Research project
Using zebrafish to target the Achilles’ heel of cancer
Exploiting metabolic vulnerabilities to identify anticancer compounds in zebrafish synthetic lethality screens.
- Duration
- 2012 - 2017
- Funding
-
KWF (Dutch Cancer Society)
The pursuit for targeted cancer therapy is aimed at identifying drug targets that are essential in cancer cells but not in normal cells. Such targets are defined as cancer-specific vulnerabilities or as synthetic lethal interactions with cancer-specific genetic lesions. It has been appreciated that cancer cells undergo fundamental changes in their metabolism (metabolic transformation) in order to meet their increased energetic and biosynthetic demands ( Figure 1). However, the molecular mechanisms that underlie this transformation are not well understood.
The altered metabolic characteristics of cancer cells distinguish them from normal differentiated cells and provide vulnerability points exclusive to the cancer cells that can be targeted for efficient treatment. Indeed, it has been proposed that cancer metabolism constitutes an Achilles’ heel of cancer.
As a tumor grows and before recruitment of blood vessels from the host (angiogenesis) begins, cancer cells at the center of the tumor are deprived of nutrients and oxygen. Tumor cells reprogram their metabolism (metabolic adaptation/transformation) in order to grow and proliferate in a nutrient and oxygen-poor environment. Scheme adapted from (Jones and Thompson, Genes and Dev, 2009).
In this project, we use zebrafish deficient in the tumor suppressor Lkb1 which exhibit deregulated metabolism, to identify pathways whose combined inhibition with lkb1 deficiency lead to (synthetic) lethality.
Synthetic-lethality screens have primarily been conducted in cell-based assays. However, while in vitro assays have provided valuable information, they are often limited in that they cannot fully recapitulate the complexity of the tumor-microenvironment interactions that occur in vivo. The zebrafish is emerging as a valid model to discover pathways relevant in human cancer and provides an ideal setting to conduct chemical-genetic screens for synthetic-lethal interactions in the intact organism.
The tumor suppressor LKB1 is mutated in a familial cancer-predisposition syndrome and in over 30% of lung adenocarcinomas, one of the most common human tumors with a very poor prognosis. LKB1 is a serine-threonine kinase that phosphorylates the AMP-activated protein kinase (AMPK), a key energy checkpoint at the cellular and organismal levels. AMPK activation leads to growth suppression through several pathways including inhibition of the mTOR pathway. We previously showed that Lkb1 is critical to maintain energy homeostasis in zebrafish (Figure 2). Lkb1 zebrafish mutants are embryonic-viable (in contrast to mice), exhibit deregulated metabolism and fast metabolic rate, a characteristic of tumor cells.

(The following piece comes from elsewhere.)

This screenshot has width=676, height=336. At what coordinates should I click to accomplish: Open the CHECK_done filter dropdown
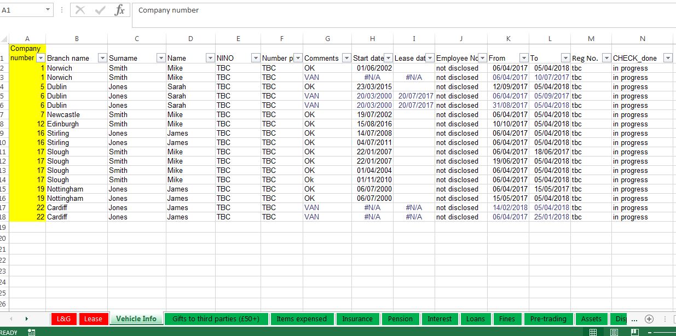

During zebrafish development, there is a transition from a high-energy state (left image: 1day-embryo, arrow indicates abundant yolk) to a condition of restricted resources (right image: 6 day-larva with depleted yolk supply). The metabolic stress accompanying the depletion of yolk-derived nutrients induces an adaptation program. The tumor suppressor LKB1 orchestrates this metabolic adaptation.
In this project we will perform chemical-genetic screens in the intact organism in vivo, using our lkb1 zebrafish model of deregulated metabolism. We will look for compounds/pathways that can kill selectively the lkb1 mutants but not wild-types. We will use libraries of compounds with known biological activity, consisting mainly of protein kinase and phosphatase inhibitors. In our preliminary work, we have identified a few compounds that lead to premature lethality of selectively the lkb1 mutants while their wt siblings are largely unaffected (Figure 3). We are currently validating these leads and investigating their mechanism of action.
Wt, lkb/+, and lkb1 homozygote larvae at 4 days post fertilization (dpf) are arrayed on a multi-well plate containing different compounds. The larvae are treated with the compounds for two days and subsequently scored for abnormalities and/or lethality.
Survival curve of wt/het and lkb1 mutant larvae treated with DMSO (control) or a compound that activates metabolism. The compound has a minimal effect on the survival of wt larvae but a profound effect on the survival of lkb1 larvae. After two days of treatment, 80% of the lkb1 mutants have died. The data depicted here represent three independent experiments with at least 100 larvae used/experiment. hpt: hours post-treatment.